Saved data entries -

▬▬▬▬▬▬▬▬▬▬

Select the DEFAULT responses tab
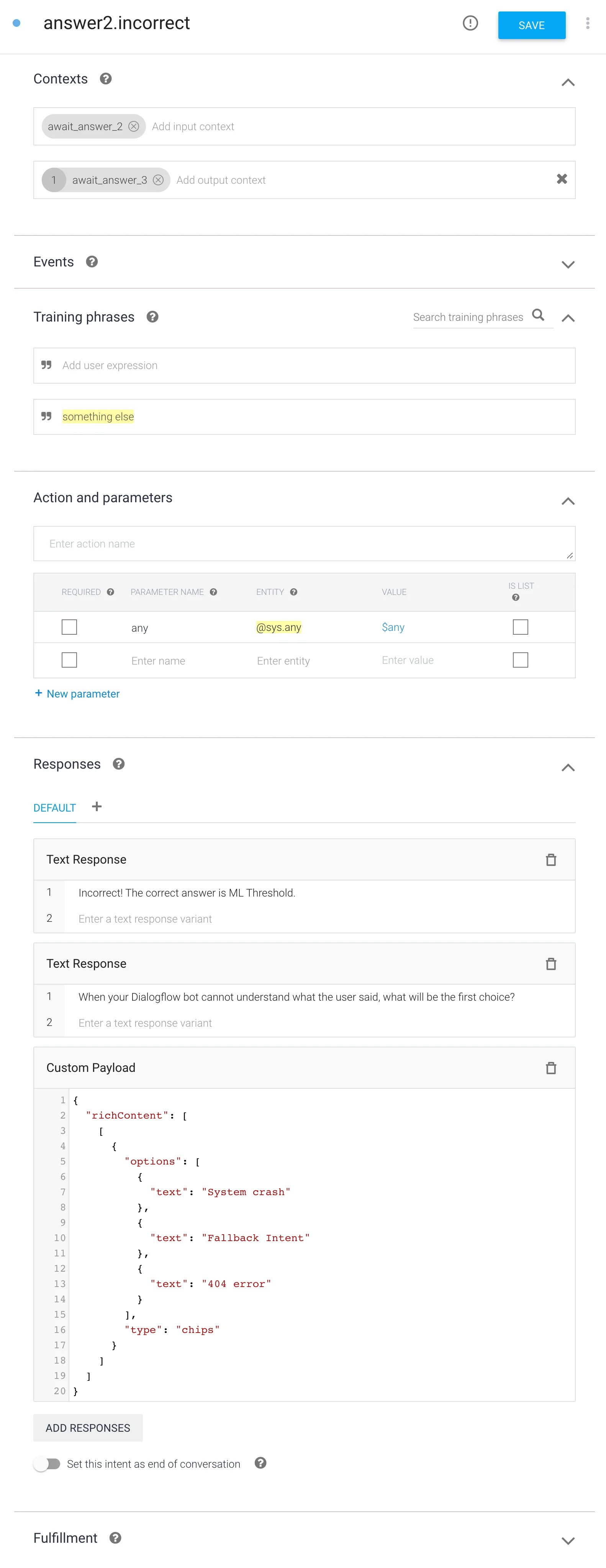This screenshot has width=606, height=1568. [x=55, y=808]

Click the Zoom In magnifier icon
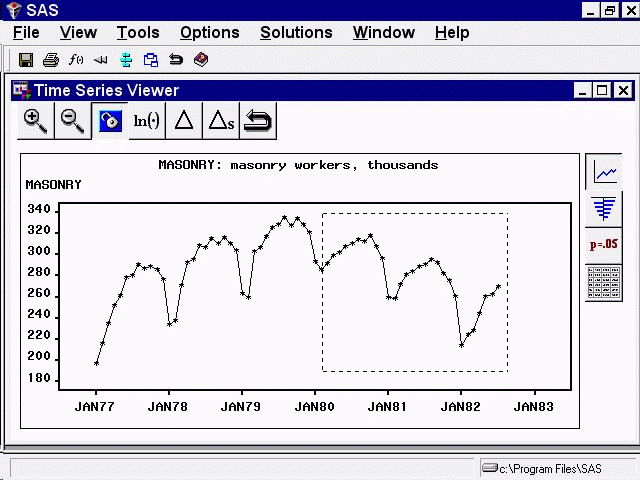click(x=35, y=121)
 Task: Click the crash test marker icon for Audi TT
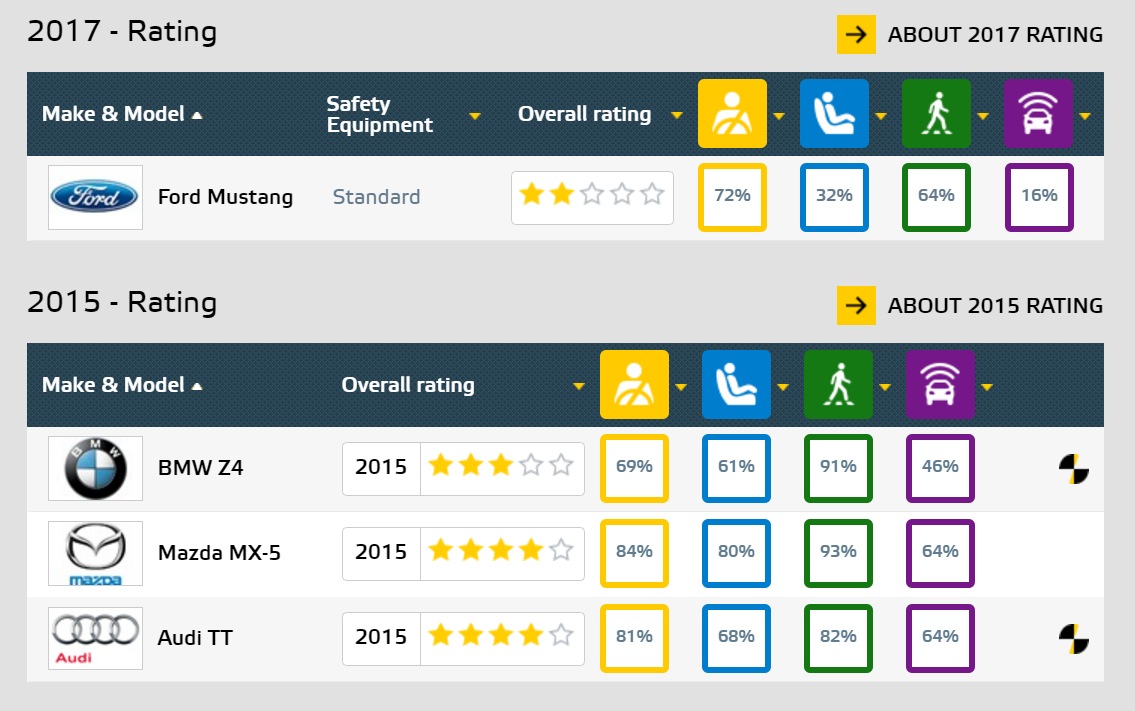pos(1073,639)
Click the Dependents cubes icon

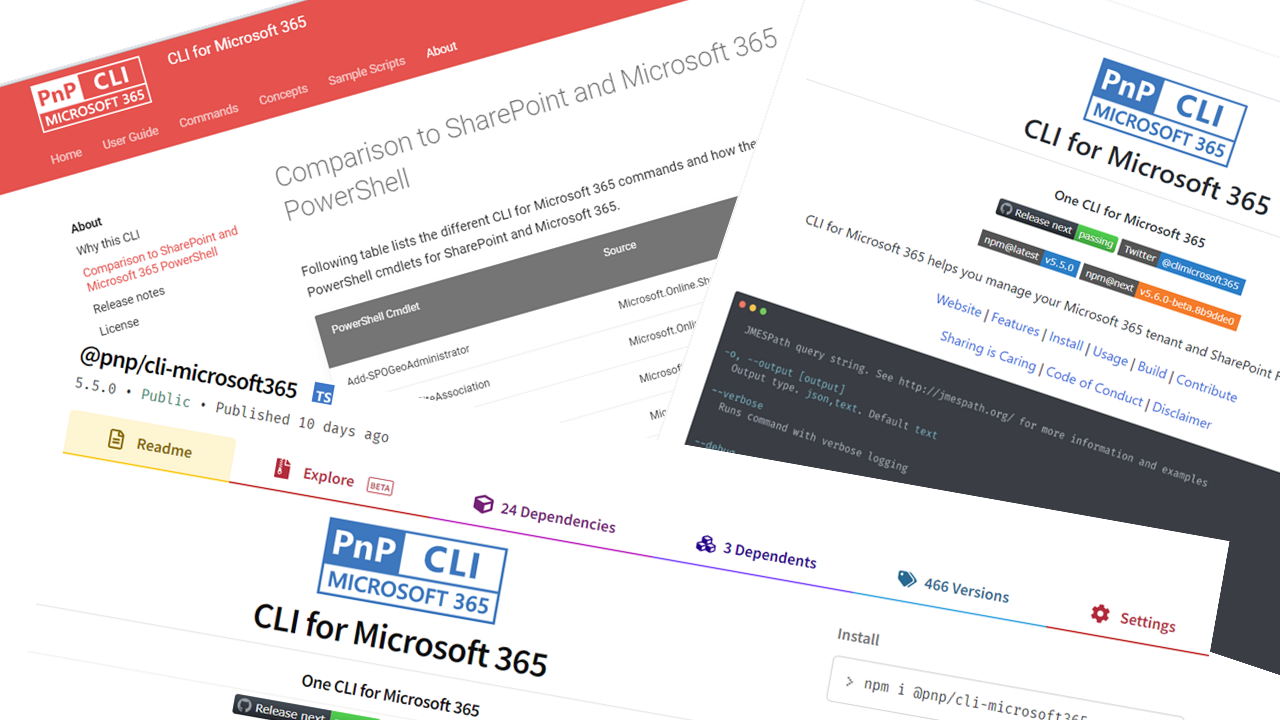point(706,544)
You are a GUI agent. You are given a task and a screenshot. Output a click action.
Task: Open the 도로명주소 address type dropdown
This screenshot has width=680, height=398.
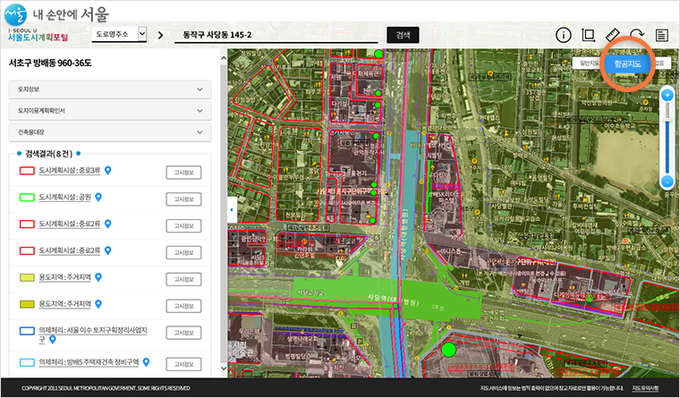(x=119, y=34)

▬▬▬▬▬▬▬▬▬▬

TASK DIRECTIONS - Repeat the data exactly. Pictures should not appear.

FINISHED EXERCISE -
Select the DEFAULT responses tab
This screenshot has width=606, height=1568. [x=55, y=808]

Click the Zoom In magnifier icon
click(x=35, y=121)
 Task: Click the crash test marker icon for Audi TT
pos(1073,639)
Click the Dependents cubes icon

point(706,544)
You are a GUI agent. You are given a task and a screenshot. Output a click action.
Task: Open the 도로명주소 address type dropdown
This screenshot has width=680, height=398.
(x=119, y=34)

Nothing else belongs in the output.